Reproduce the material starting with the line containing "Open the Brighton and Hove Albion link" and going on through the line containing "Looking at the screenshot, I should click(895, 220).", substituting "search" for each occurrence of "filter" and leaving everything else unchanged.

→ Recorded data:
-=-=-=-=-

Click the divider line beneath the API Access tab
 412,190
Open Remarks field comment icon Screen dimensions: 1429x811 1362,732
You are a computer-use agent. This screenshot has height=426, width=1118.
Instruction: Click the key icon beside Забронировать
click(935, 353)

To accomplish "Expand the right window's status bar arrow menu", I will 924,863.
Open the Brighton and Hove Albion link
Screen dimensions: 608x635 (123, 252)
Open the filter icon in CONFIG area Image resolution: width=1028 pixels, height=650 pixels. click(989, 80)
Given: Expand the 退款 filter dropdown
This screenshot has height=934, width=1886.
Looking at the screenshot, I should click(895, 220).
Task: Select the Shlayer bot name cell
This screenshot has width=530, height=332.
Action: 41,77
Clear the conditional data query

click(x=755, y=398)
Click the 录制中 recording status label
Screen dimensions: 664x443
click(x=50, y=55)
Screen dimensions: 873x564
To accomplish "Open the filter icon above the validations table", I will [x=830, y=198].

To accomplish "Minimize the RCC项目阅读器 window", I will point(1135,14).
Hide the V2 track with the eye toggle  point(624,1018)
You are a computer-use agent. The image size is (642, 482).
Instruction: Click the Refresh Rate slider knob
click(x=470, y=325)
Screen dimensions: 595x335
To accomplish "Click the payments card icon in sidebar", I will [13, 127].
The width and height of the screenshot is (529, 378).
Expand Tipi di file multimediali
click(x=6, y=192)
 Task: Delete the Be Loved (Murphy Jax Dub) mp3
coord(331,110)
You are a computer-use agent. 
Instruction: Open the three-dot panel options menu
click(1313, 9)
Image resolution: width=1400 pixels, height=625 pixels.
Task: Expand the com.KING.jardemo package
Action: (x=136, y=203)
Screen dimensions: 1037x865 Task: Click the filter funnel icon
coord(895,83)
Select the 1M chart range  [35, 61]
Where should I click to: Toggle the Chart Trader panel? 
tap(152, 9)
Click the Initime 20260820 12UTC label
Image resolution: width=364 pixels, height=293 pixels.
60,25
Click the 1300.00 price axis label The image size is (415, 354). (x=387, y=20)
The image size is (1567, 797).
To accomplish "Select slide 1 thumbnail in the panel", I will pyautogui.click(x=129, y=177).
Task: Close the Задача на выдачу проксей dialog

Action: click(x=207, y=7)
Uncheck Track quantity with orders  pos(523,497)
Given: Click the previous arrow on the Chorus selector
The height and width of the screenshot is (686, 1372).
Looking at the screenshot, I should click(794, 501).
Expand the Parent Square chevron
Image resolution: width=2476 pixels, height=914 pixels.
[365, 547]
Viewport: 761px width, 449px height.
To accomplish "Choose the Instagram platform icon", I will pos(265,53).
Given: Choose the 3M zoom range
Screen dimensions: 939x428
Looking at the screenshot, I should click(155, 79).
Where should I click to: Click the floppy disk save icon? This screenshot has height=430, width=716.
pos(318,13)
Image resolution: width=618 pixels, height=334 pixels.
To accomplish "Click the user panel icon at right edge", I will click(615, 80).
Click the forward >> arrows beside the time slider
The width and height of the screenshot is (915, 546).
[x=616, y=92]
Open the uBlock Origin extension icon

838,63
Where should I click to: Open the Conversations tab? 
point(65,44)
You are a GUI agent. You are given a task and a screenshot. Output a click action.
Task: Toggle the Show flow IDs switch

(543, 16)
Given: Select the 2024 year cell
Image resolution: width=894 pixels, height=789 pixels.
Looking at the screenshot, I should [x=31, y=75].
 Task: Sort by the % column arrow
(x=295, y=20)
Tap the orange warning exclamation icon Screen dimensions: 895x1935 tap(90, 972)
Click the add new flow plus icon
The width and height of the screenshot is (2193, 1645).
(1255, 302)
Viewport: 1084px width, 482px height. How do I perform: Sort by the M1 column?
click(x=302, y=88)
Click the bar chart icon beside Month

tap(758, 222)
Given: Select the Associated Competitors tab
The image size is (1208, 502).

-=-=-=-=-

→ FULL ANSWER:
Open the Brighton and Hove Albion link
Screen dimensions: 608x635 (123, 252)
Open the search icon in CONFIG area Image resolution: width=1028 pixels, height=650 pixels. click(989, 80)
Given: Expand the 退款 search dropdown
This screenshot has height=934, width=1886.
Looking at the screenshot, I should click(895, 220).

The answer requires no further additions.